Los hijos de José Manuel Cazorla e Inmaculada Medina abandonaron pronto el hogar familiar para vivir del baloncesto. Samuel fue el único que no salió fuera de las Islas. Juan Pedro y Carlos llegaron a ganar la Copa de Europa de 1996 con el TAU. Ahora, el primero es técnico del club vasco como cazatalentos y Carlos todavía juega en la ACB.

Maite, a sus 14 años sabe lo que se le viene encima pero parece tenerlo claro. «Sí, perderé la relación directa con la familia y los amigos pero es un paso muy importante para mí», destaca. Irá becada al Siglo XXI, a la residencia Blume. Su nueva vida va a ser entrenar y estudiar pero ella lo sabe y cree estar «preparada para el reto». Ni siquiera le asusta la presión. Deberá aprender catalán para sus estudios -acaba de terminar segundo de la ESO con notable alto- y en su nuevo equipo, que juega la liga júnior catalana, hay una norma inflexible: si suspende, a casa.

Con sus hermanos y su pasión por el baloncesto como referencia, Maite destaca que el último año, con el cambio al Canterbury, le ha venido «muy bien», por lo que se muestra «muy agradecida» con el club, «porque da oportunidades» y con sus entrenadores y compañeras.

Otras formas de entrenar y hacer personas. Maite Cazorla tuvo sus primeros contactos serios con el balón en un clinic en Alcaravaneras con Carmelo Cabrera. Su formación se inició en las Teresianas, luego estuvo cuatro años con el CB Islas Canarias, con el que fue campeón de España infantil a los 12 años.

Sin embargo, abandonó este club para irse al Canterbury, donde ha jugado esta última temporada.
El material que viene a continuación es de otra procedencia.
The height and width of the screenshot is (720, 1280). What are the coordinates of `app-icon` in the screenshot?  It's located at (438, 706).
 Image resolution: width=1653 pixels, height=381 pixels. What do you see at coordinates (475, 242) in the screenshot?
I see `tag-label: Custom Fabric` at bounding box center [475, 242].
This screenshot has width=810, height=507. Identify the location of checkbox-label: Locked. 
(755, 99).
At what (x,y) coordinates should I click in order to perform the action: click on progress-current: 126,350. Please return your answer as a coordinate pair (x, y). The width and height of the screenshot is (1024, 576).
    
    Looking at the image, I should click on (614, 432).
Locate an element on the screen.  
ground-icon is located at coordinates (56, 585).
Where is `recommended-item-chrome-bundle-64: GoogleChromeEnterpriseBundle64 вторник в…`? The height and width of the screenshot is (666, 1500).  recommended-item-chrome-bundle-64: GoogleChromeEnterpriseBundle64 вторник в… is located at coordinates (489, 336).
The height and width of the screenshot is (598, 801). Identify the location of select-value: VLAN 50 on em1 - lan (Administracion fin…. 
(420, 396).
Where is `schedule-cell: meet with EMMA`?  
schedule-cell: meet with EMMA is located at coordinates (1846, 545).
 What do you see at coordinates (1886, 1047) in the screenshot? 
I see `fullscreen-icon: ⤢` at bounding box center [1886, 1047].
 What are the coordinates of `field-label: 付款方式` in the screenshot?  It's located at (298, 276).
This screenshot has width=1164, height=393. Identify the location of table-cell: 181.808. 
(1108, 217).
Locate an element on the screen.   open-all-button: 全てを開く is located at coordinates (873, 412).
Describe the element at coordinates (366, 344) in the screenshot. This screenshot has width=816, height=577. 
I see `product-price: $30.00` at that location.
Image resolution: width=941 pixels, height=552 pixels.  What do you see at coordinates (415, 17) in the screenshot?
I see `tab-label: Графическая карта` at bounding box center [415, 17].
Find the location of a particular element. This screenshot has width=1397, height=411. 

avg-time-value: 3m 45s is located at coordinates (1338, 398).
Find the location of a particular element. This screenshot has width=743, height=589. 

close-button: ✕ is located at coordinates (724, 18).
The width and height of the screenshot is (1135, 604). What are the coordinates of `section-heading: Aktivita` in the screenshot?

José Manuel Cazorla, el padre de Maite, sostiene que «hay formas de entrenar, de competir y de hacer personas; no nos acababa de gustar lo que pasaba en el Islas Canarias y, por consenso, algo normal en la familia, decidimos el cambio de club».

Su hija explica que «se trataba de mejorar personalmente y técnicamente». En el Campeonato de España fue cuarta con su equipo mientras sus excompañeras ganaban el título.

Ahora sigue de forma estricta el plan físico impuesto por el seleccionador ya que pronto se concentrará con los equipos nacionales sub’15 y sub’14. Juega de base y escolta y le gustaría ser como Leonor Rodríguez, grancanaria de la selección sub’20 campeona de Europa. Estaría «encantada» de ganarse la vida como profesional del baloncesto pero siempre combinado con carrera universitaria.